I saw the tears standing in her eyes. Her voice trembled as she murmured —

“I did not think you could have been so unkind!”

As I did not answer, she continued —

“Of late you have not been like yourself. You used to trust me; we used to be so happy! If this is to go on, we had better separate; it makes my life a misery.”

She had touched the wrong chord, if she thought to move my pity. My jealous brain was at work at once. She was thinking of a separation, then? Perhaps she wished it; and perhaps the true reason was her love for that man?

I spoke out in the heat of the moment —

“If you wish to separate, it can be arranged.”

She looked at me so pleadingly, so piteously, that I had to turn my eyes away. In encounters of this kind the man has no chance against the woman, especially if he is magnanimous. What are all his arguments, all his indignation, against her battery of woeful looks, her tears, her pseudo-innocence, and real helplessness? One feels like a coward, too, in such an encounter. I did, I know.

Nevertheless, I was ready to give her the coup de grace.

“Show me that letter,” I said suddenly.

“What letter?” she asked, as if she did not comprehend.

“The letter you received from that man this morning.”

For a moment her cheeks went scarlet, then became deadly pale again.

“Pray do not attempt any subterfuge,” I continued. “I know that you have been in correspondence. Where is that last letter? I demand to see it.”

She replied without hesitation.

“You cannot see it.”

“Why?”

“Because I have burned it.”

At this admission I lost my self-command, and uttered an execration.

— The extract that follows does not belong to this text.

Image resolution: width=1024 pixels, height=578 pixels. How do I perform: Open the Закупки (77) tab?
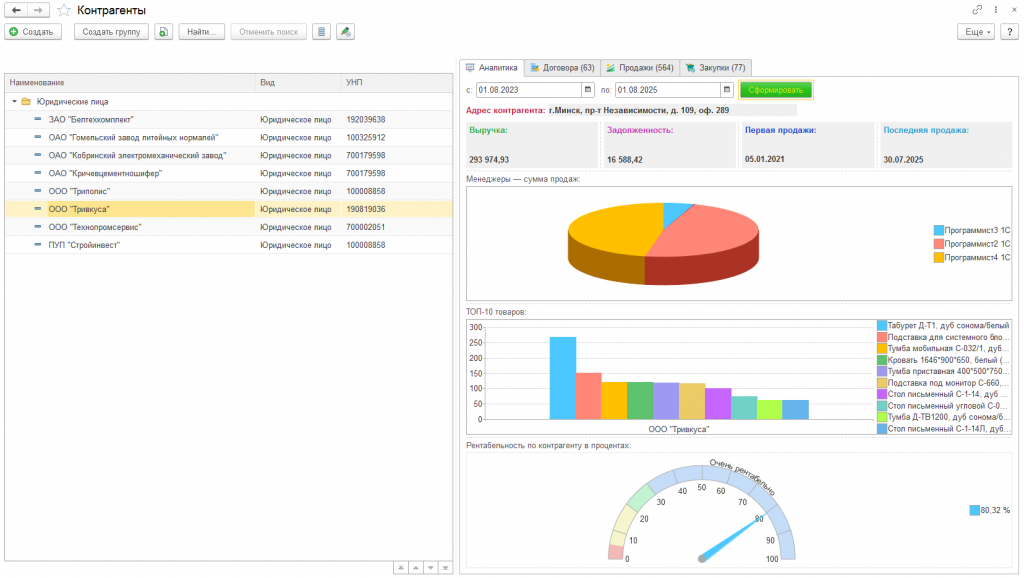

“There was nothing in it,” she said sorrowfully; “it was a mere request for an interview. You have no right to be so violent.”

“No right, woman!” I cried.

“There is nothing between us to make me ashamed. If I were the most guilty woman in the world, you could not treat me more cruelly. You have no pity, none. It is my fault, my punishment, to have married a man without sympathy, without religion.”

Religion again! How I hated the word! It stung me into retorting fiercely —

“It is my misfortune, rather, to have married a sentimental hypocrite!”

I had gone too far. Her proud spirit rose against me. Pale and indignant, she tried to rise to her feet. But she had forgotten her sprained ankle. Her face was contracted with sudden torture, and, with a low cry of pain, she fainted away upon the floor.

December 23. – In two more days the Christmas bells will ring, with their merry tidings of peace, good will, and plum-pudding to all the world. Well, mine is likely to be a cheerful Christmas Day. The snow is still on the ground, and more is falling; and outside the Manor, as I write, the dreariest of dreary winds is wailing. Here, inside, there is even greater gloom. A cheerless hearth, a husband and wife estranged. Bah! the old story.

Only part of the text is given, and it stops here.